Stored data entries:
=======

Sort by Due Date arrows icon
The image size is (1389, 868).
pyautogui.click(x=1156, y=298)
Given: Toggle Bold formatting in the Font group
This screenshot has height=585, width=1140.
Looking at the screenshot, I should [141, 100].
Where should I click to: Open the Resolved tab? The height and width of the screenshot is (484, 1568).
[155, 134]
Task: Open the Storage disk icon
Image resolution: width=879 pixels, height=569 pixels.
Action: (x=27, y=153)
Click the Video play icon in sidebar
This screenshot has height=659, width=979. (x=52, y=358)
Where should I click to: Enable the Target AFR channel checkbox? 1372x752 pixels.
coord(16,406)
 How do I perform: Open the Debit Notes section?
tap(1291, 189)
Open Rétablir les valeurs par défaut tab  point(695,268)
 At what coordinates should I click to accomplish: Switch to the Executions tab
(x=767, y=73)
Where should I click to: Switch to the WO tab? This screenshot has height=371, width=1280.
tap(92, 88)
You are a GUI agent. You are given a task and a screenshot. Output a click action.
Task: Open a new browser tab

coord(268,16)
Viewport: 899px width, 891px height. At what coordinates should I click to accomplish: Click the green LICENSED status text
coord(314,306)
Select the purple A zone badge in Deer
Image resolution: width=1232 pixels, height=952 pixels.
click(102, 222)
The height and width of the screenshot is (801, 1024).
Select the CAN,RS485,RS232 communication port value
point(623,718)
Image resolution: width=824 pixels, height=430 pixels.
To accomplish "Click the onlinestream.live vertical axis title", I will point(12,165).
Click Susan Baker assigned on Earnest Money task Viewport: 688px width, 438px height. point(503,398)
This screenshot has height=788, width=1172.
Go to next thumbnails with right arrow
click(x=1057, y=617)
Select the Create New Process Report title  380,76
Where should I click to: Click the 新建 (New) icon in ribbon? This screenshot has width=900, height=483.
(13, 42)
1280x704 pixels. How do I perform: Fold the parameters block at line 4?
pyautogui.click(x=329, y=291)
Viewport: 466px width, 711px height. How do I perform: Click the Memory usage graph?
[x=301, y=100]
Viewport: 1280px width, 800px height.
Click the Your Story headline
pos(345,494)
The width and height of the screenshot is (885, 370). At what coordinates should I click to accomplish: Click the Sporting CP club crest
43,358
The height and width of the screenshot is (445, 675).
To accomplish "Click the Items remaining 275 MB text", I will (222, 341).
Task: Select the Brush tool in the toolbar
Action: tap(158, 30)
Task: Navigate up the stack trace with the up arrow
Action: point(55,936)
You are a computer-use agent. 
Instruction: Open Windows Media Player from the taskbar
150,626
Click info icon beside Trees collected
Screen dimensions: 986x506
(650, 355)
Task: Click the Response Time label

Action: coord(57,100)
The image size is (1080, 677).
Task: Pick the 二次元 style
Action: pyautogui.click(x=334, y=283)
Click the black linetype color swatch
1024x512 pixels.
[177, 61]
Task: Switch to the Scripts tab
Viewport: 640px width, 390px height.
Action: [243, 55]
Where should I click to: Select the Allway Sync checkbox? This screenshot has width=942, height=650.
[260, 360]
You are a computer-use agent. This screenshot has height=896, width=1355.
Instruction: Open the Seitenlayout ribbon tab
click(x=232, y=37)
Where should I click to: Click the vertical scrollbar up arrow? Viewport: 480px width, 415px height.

=======

REQUIRED WORK: Each line of the entries that contains the word "agent" should be listed.

WORKED SOLUTION:
You are a GUI agent. You are given a task and a screenshot. Output a click action.
You are a computer-use agent. 
You are a computer-use agent. This screenshot has height=896, width=1355.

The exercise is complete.